Мы часто ходили в Баккерето, поесть чуть вкуснее и обильнее обычного, за праздничным столом моих свекров. У Лючии был брат, совсем еще ребенок, Бальдассарре, от второй отцовской жены, и мы были к нему очень привязаны. Во время этих коротких прогулок на другой склон горы я заинтересовался работой печей для обжига, которых много в том краю, особенно той, что в Тойе, принадлежавшей моему свекру, там занимались производством прекрасных глиняных кружек самых ярких расцветок. Я ходил побеседовать с гончарами, посмотреть, как они замешивают и обжигают глину, как наносят глазурь.
Время шло, а дети все не появлялись. Надвигалась старость. Мы были как Авраам и Сарра, которым уже казалось невероятным, что исполнится обещание Господне ниспослать им потомство более многочисленное, чем мириады звезд на небе. Но в конце концов молитвы Лючии были услышаны, и Бог даровал ей обе испрошенные милости, и вторая проистекала из первой, а для нас обоих после стольких лет взаимного пренебрежения возможность иметь спутника или спутницу на всю оставшуюся нам жизнь, обнимать, любить, засыпать друг подле друга в нашей огромной фамильной кровати, стала чудесным открытием и наилучшим утешением.
19 апреля 1426 года, в пятницу, родился наш первый отпрыск, и мы без малейших сомнений нарекли его Пьеро, в честь моих отца и свекра. На втором имени настоял я, в честь кузена Фрозино, бывшего мне не только кузеном, но и наставником, другом на протяжении всей моей первой жизни, а ведь вторая жизнь не могла бы существовать отдельно от первой. Они неразрывно связаны друг с другом, я по-прежнему шел тем же путем, по-прежнему носил то же лицо, ныне изрезанное морщинами.
В воскресенье мы с гордостью снесли плачущего Пьеро Фрозино, так туго завернутого в белые пеленки, что из них виднелась лишь крохотная головка, в церковь Сант-Андреа-э-Санта-Кроче, чтобы приходской священник сер Филиппо совершил над ним в старинной каменной купели таинство крещения. По такому случаю я пригласил в восприемники всех влиятельных людей, которых знал. Из Винчи, впрочем, не позвал почти никого, поскольку из-за приема, оказанного мне на первых порах его жителями, посчитавшими меня чужаком-флорентийцем, пустым и чванливым, не желал быть связанным с ними узами родства, пусть даже речь шла не более чем о кумовстве.
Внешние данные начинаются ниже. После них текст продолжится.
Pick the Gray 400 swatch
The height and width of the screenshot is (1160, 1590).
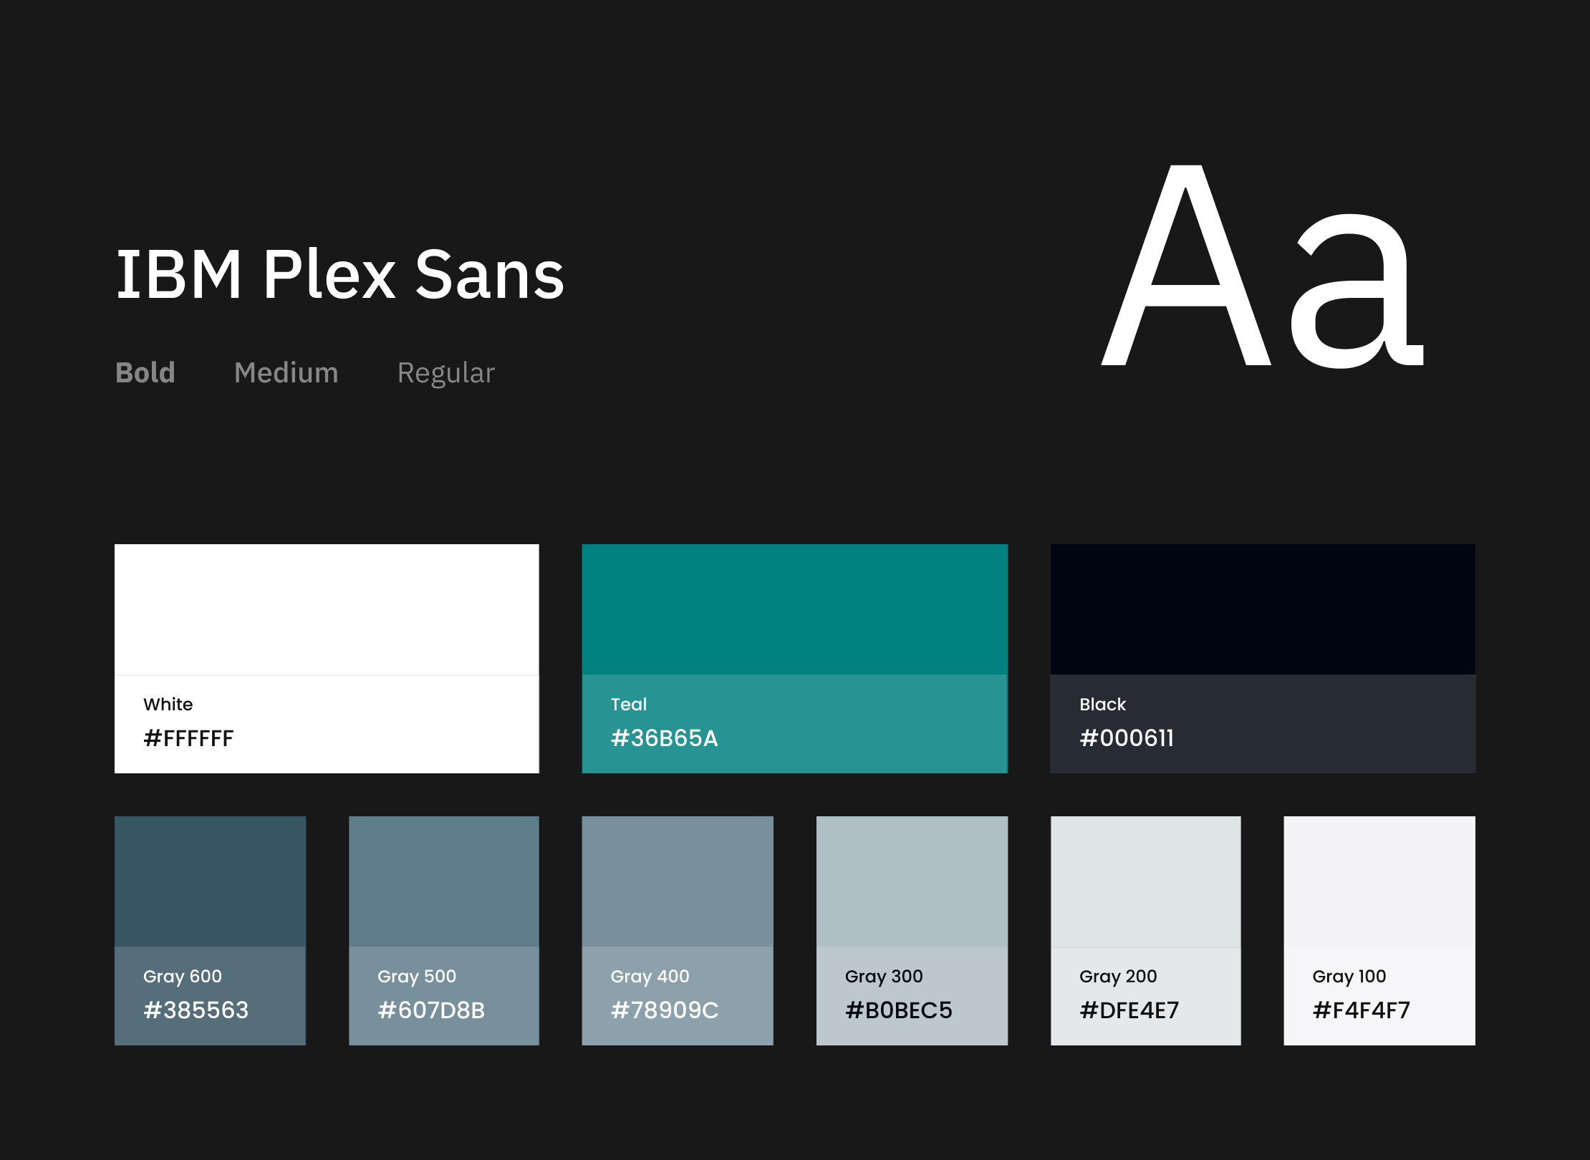tap(678, 881)
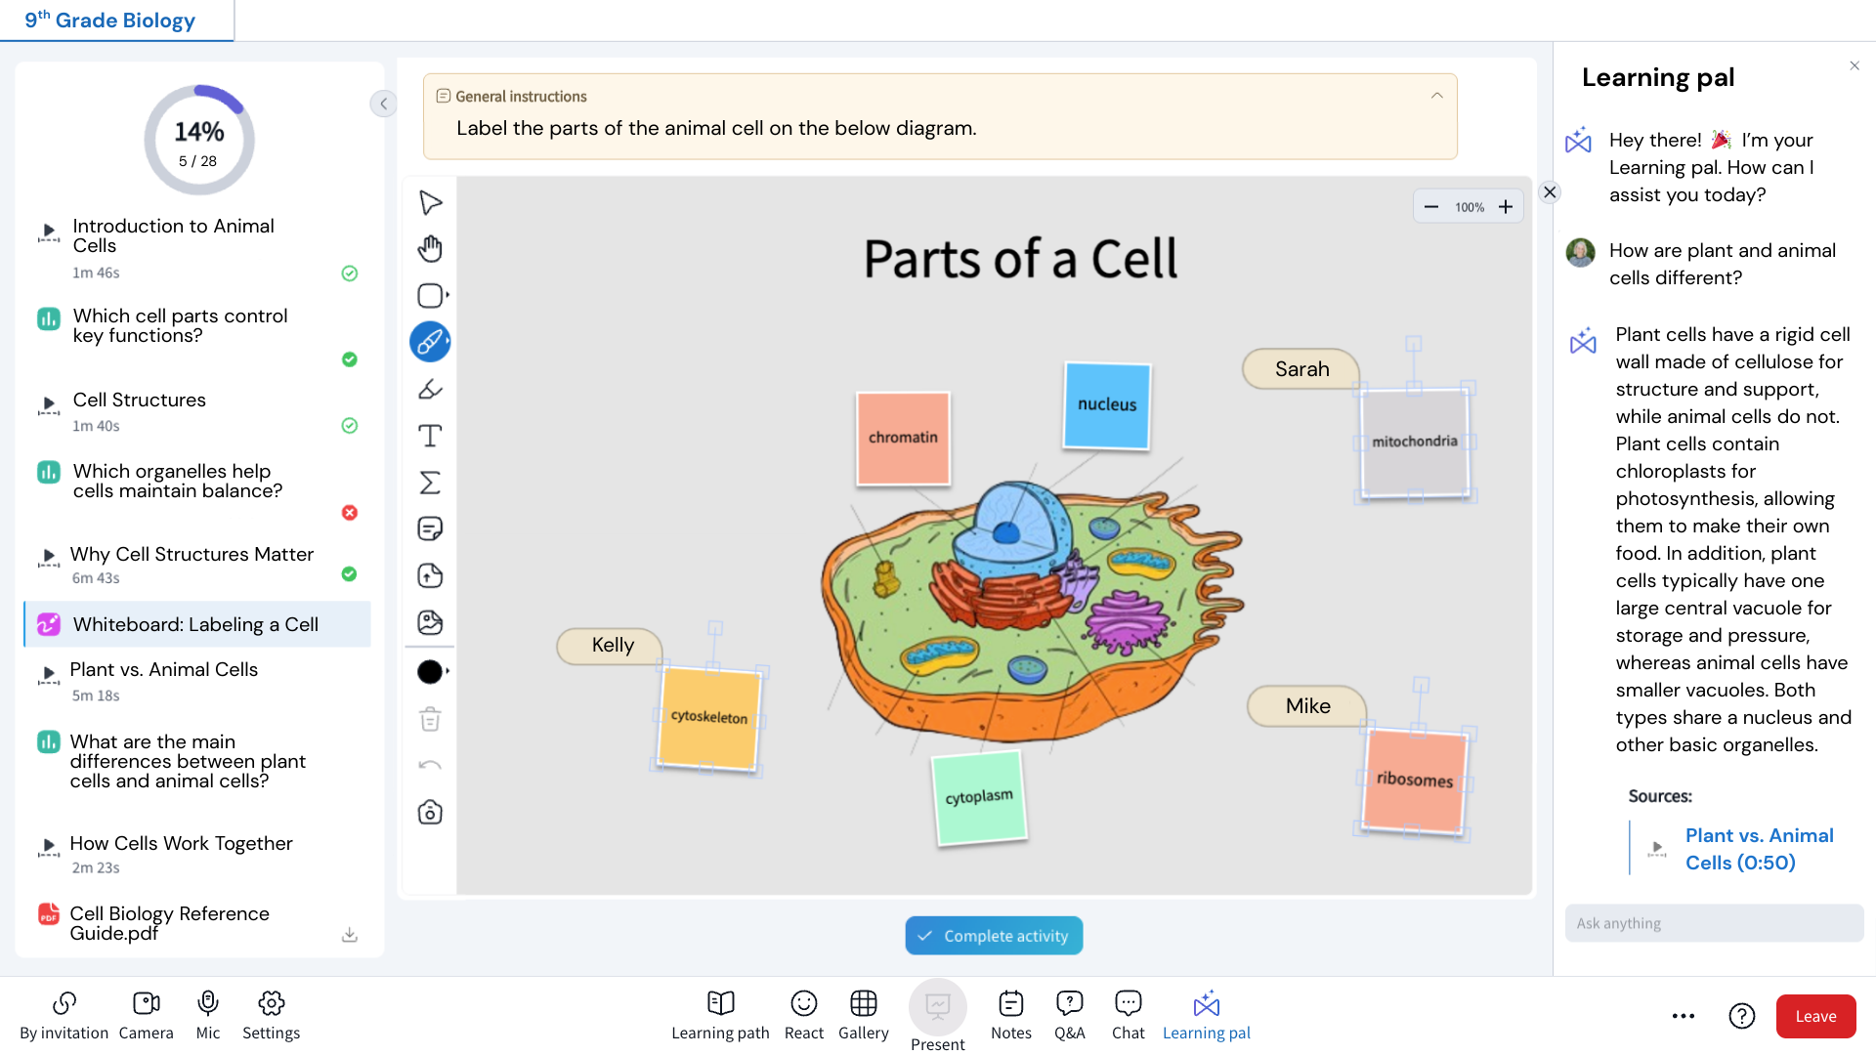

Из Флоренции мне удалось позвать в крестные отцы Кристофано Мазини и советника из Петройо, проживающего в Эмполи.
Присутствие такой важной персоны, как Мазини, произвело на всех сильное впечатление, и мне показалось, что он, будучи счастлив в этот радостный апрельский день отвлечься от флорентийской суеты и прогуляться за город, решил посмеяться над простаками из Винчи, явившись в полном облачении государственного мужа, на коне под чепраком, в ливрее и плаще, сопровождаемый слугой в костюме герольда; кроме того, он облагодетельствовал меня, оплатив застолье в церковном саду, пригласив к нам половину Винчи и дав понять всем, что прекрасно проводит время. Мои сограждане, меня до той поры словно не замечавшие, после крестин пришли к выводу, что я тоже человек достойный. Вскоре они стали титуловать меня сером Антонио ди сер Пьеро, полагая, что такой значительный человек, как я, умеющий читать, писать и выступать на публике и без конца сыпать историями, не может не быть нотариусом и человеком ученым, на равных говорящим со священником и подестой.
Еще не перебравшись в Винчи, я следовал примеру флорентийских нотариусов: располагался в остерии между городом и замком, устраивал пирушку и, опрокидывая один кубок вина за другим, принимал в своей «исповедальне» местных жителей, помогая им внести имущество в кадастр, при необходимости самостоятельно вписывал нужные сведения или ставил подпись; заключал договоры и выступал посредником в тяжбах как мировой судья; иногда ссужал деньги или давал советы по той или иной покупке; в иных случаях просто выслушивал, не требуя платы и не переживая о потраченном времени, поскольку время все равно нужно на что-то тратить; наконец, в том случае, если чей-то предок был клиентом моего отца или деда, находил старые нотариальные акты и выписывал требуемые сведения.
Вечером после крещения Пьеро Фрозино мне в руки попался последний реестр отца, сера Пьеро. Это казалось знаком судьбы, почти передачей эстафеты от одного Пьеро к другому, от прежнего поколения к будущему. Род наш наконец продолжился. Отец был бы счастлив, возможно, сейчас, глядя из другого мира, он нас благословлял. Мне показалось правильным решением раскрыть книгу в самом конце, там, где отец оставил последнюю чистую страницу. С того места, где обрывалось существование сера Пьеро ди сер Гвидо и его записи, началась новая жизнь и новые записи, и наша семья продолжила свою историю. Побывав учеником нотариуса и учеником купца, я усвоил: того, что не запишешь, и не существует. Однако впоследствии не стал ни купцом, ни нотариусом. Конечно, Пьеро Фрозино уже существовал сам по себе, для этого его имя не нужно было записывать на листе бумаги. Записи не создают жизнь, а следуют за ней, навсегда запечатлевая мгновение в неудержимом потоке времени, чтобы однажды напомнить о пережитом – самому себе или тем, кто придет после, даже после смерти. Итак, своим прекрасным купеческим почерком, с завитушками, к которым пристрастился двадцать лет назад, в Африке, и в самой торжественной форме, на какую способен несостоявшийся нотариус, я принялся записывать, неоднократно начиная с красной строки – всякий раз, когда выводил имя или что-нибудь важное: «1426 / В день 19 апреля, в пятницу родился мой сын. – И далее, наконец: – Помянутый младенец мужеского полу наречен именами Пьеро и Фрозино».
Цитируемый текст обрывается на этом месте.